Illinois, December 1999.
Picture this: a small-town boy home from Los Angeles, taking a break from my acting career, to spend New Year’s with my family.
I’ll always regret not spending Christmas with them. But there was a lot of conflict. Seems like that’s all my life is now; conflict after conflict. It’s my own fault, of course. Doesn’t mean I can’t be mad about it. At least I’m here now, to celebrate the turn of the century with my parents and my siblings. You can take the man out of the city, not the city out the man.
My flight got into Chicago late, so I’m staying the night here before driving to Highland Park in the morning. Then tomorrow is the big day. The last day of the century. And my god, when I was younger, I feared this day; I feared it would change the world. I wasn’t sure if I’d survive to see it, but I did.
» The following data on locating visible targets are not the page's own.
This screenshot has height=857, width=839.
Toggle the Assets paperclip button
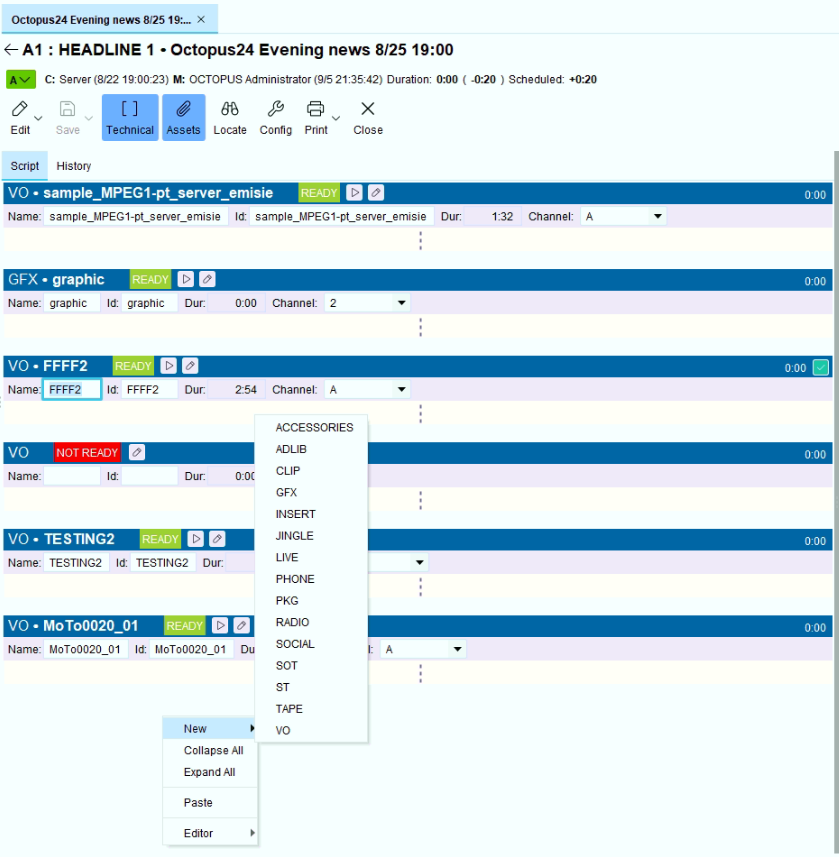click(x=183, y=118)
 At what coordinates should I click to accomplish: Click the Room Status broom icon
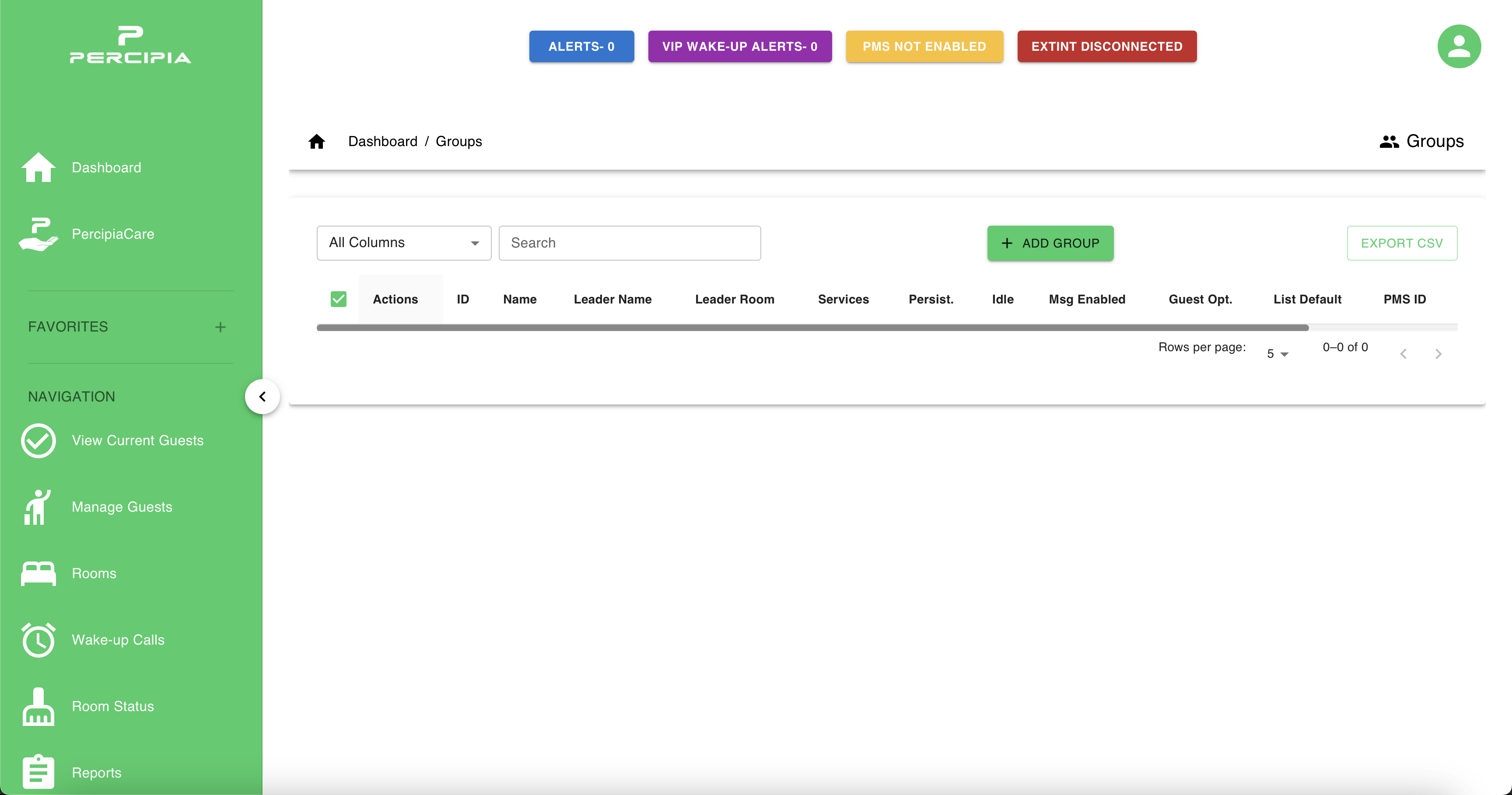[38, 706]
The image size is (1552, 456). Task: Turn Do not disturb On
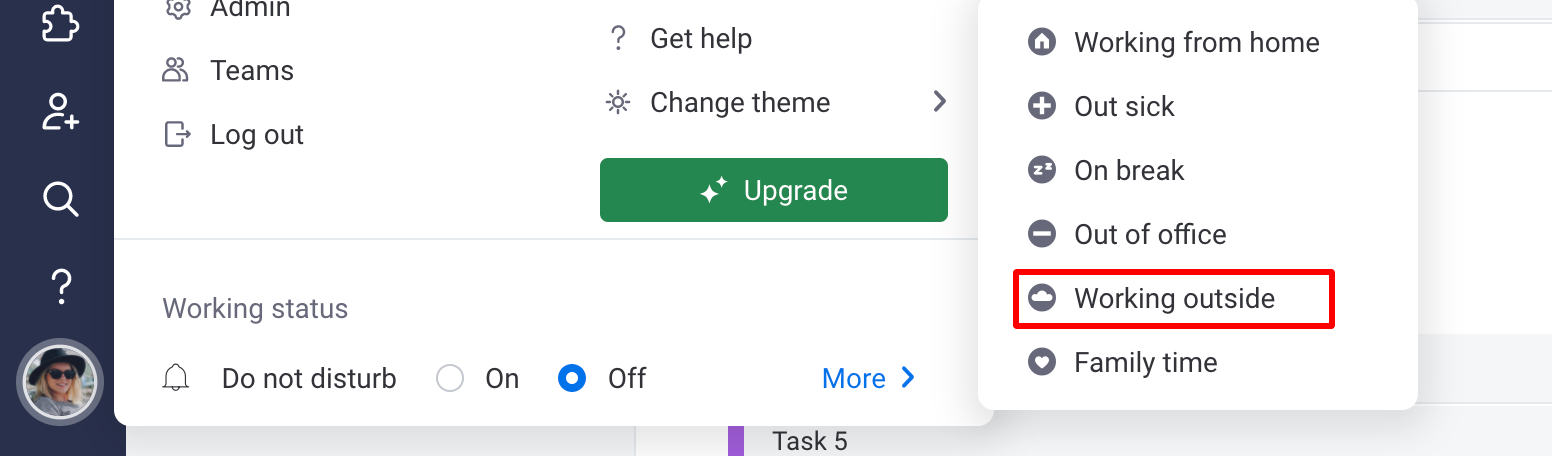[451, 378]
Or, I have so far. The last few years, that fear slowly wore off of me.
But when I’m back in Chicago, I feel it; another version of me. Tonight, I wave goodbye to the end of beginning.
I check into my hotel. For the longest time, I just stand in the room in silence, as if waiting for a sudden epiphany about what I’m supposed to do. As if the silence will grow loud enough to form words. And then, when I can no longer take the silence and its obliviousness, I decide to go for a walk.
A walk in Chicago, at night, alone? Great idea, Gary.